Меценат: " Нет, драгоценная, - холодно Понтий подумал, что не мешало ему продолжать любоваться трепетной пластикой губ, - не в твоем, видно, доме я пережду твою занятость. Чуткость, которой надо просить - не диковинка. Ваши секреты не пострадали б нимало, когда бы и Ливий так же узнал о моем посещении, как и я - о его. Независимо от визитера видно: напрасно к тебе старики зачастили." С тем величаво поднялся он, крякнув негромко, и отвечал: - Никогда в своей жизни, хоть много было ошибочных выводов сделано мною, женский каприз не считал я за дерзость. И если я оставляю тебя теперь новому долгу гостеприимства, то эту поспешность загладишь ты, передав приглашение гостю Ливию. Я его жду к себе и обещаю ближе ко времени снова напомнить об этом. Этот привет посылая сенатору, думал он успокоить его и уважить. И голос вдруг услыхав, не позволил себе улыбнуться.

Юлий: Если бы он боялся духов или хотя бы верил в них,его бы хватил удар. А так он просто на мгновение замер и повел плечом,когда хватка стала слишком сильной. Не от боли,скорее,от неожиданности. Некоторые его клиенты были жестче в обращении, хотя такая сила для женщины была удивительна. и он ответил -Ливий скучный,а я тут любуюсь. не подтверждая и не опровергая того что Курион был его хозяином

Ливий Курион: Не сиделось. И он бы не посчитался с бабскими тайнами и капризами, если бы не услуга, щекотливая настолько, что приходилось осторожничать. Поёрзав в ожидании, Ливий покосился на номнеклатора: - Юлию не забудь отдать цветы. Не мне же этот куст вручать, а ты бык неуклюжий. Раб молча пожевал щеку и кивнул.

Дахи: ...холодность, мелькнувшая из-под набрякших век тяжело поднявшегося гостя, уколола искренним сожалением - Дахи хотела бы объяснить Меценату, что совсем не желала его обидеть, но решительно не представляла, как могла бы это сделать в сложившейся ситуации... к тому же, медвежье упрямство вкупе с ленивой самоуверенностью, которые тот успел продемонстрировать прежде, заставляли опасаться, что заслышав слова извинений, Понтий счел бы вполне возможным остаться - а мужские встречи в её атриуме по-прежнему никак не входили в её планы. Поэтому гетера была вынуждена ограничиться только весьма формальным прощанием, и заверениями в том, что непременно и с удовольствием передаст достопочтенному сенатору приглашение достопочтимого Мецената... но внезапно поддавшись душевному порыву, происходящему из патологического неумения оставлять людей недовольными собою, Дахи, осененная счастливой мыслью, подбежала к стене, несущей на своей широкой ладони ту самую картину, которой так любовался во время их беседы Понтий, и сняв её, вихрем вернулась к стоящему у двери гостю : - Прошу, не откажись принять подарок - не от гетеры, что показаться могло бы странным... лишь от человека, имеющего вкус и уважающего его наличие в других! ...и замерла, боясь отказа, который ранить мог стократ больнее, когда б последовал сейчас - в ответ на искрениий порыв.

# Содержание набора данных
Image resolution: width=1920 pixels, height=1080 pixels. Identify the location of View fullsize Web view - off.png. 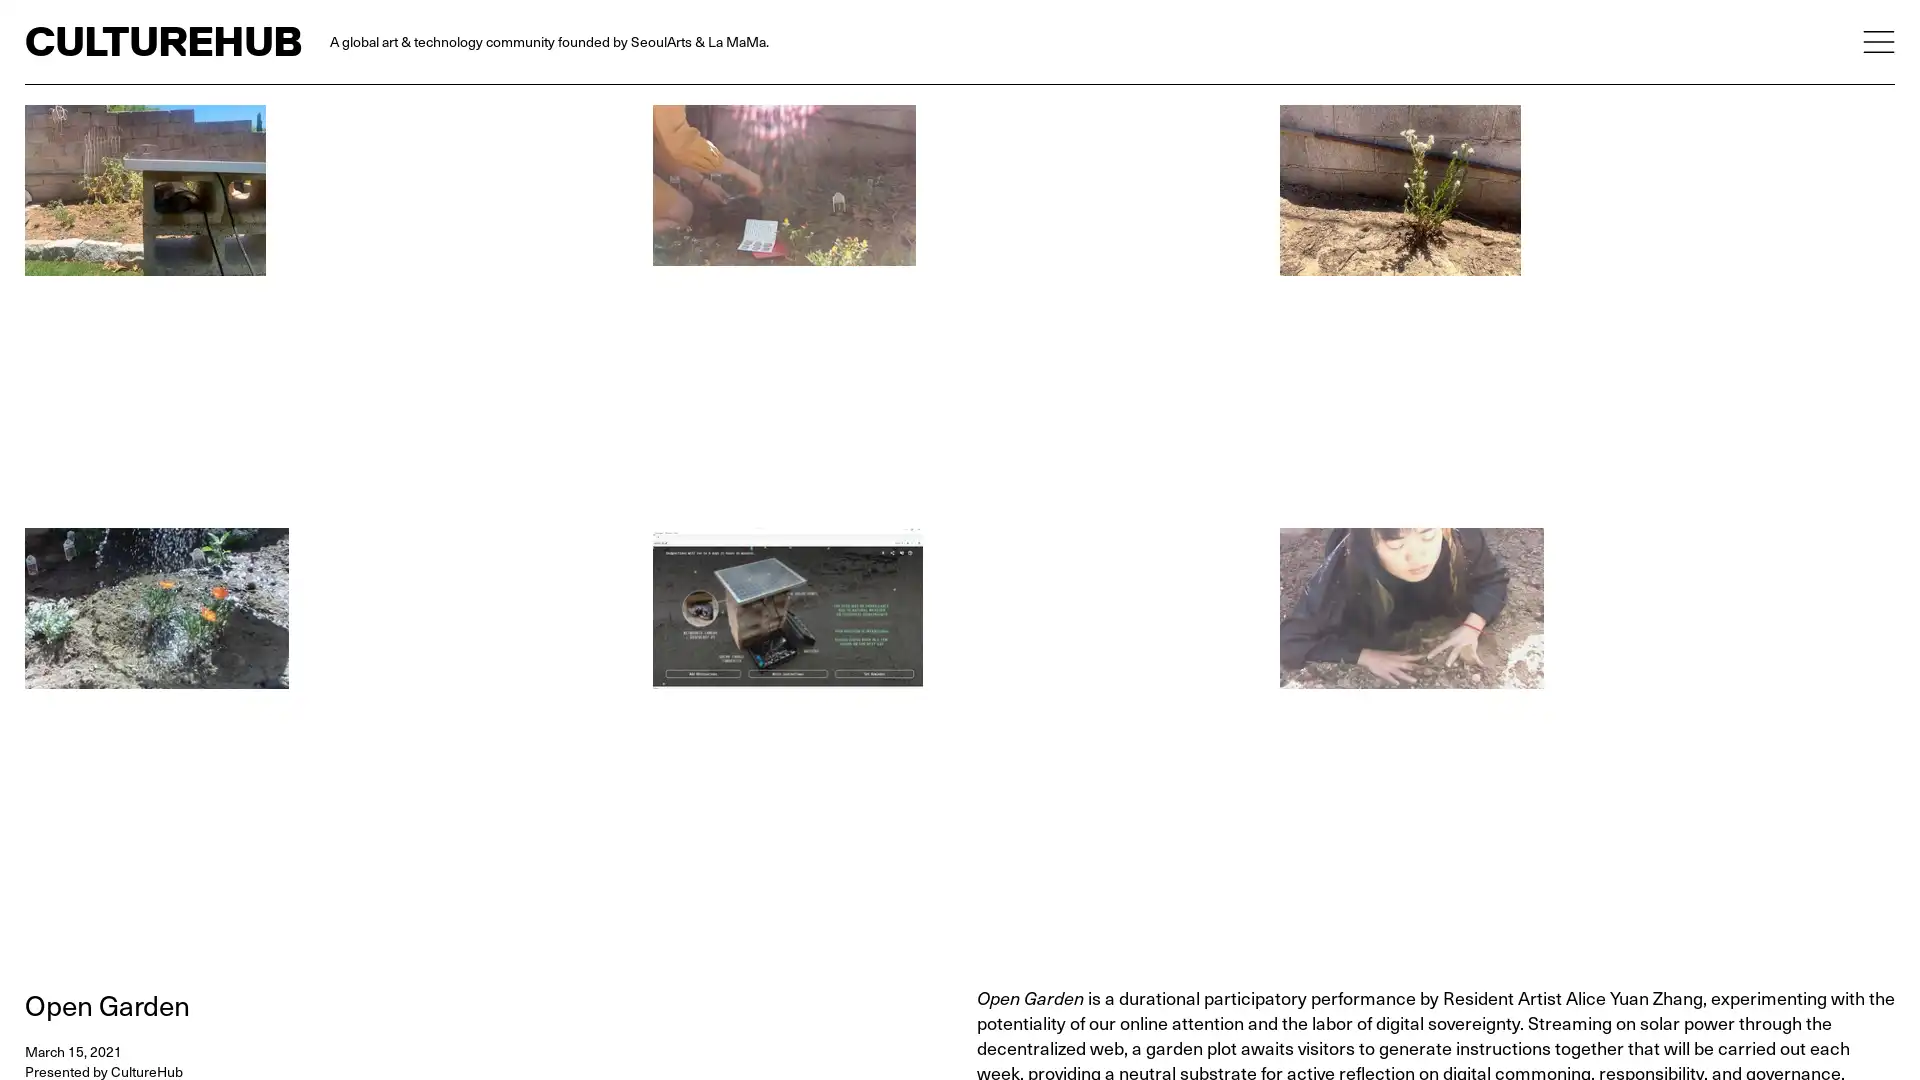
(958, 732).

# Письменное задание
Что, согласно фрагменту текста, Дахи предлагает Понтию в подарок, когда он уже стоит у двери?

# Решение
Картину, которой Понтий любовался во время их беседы.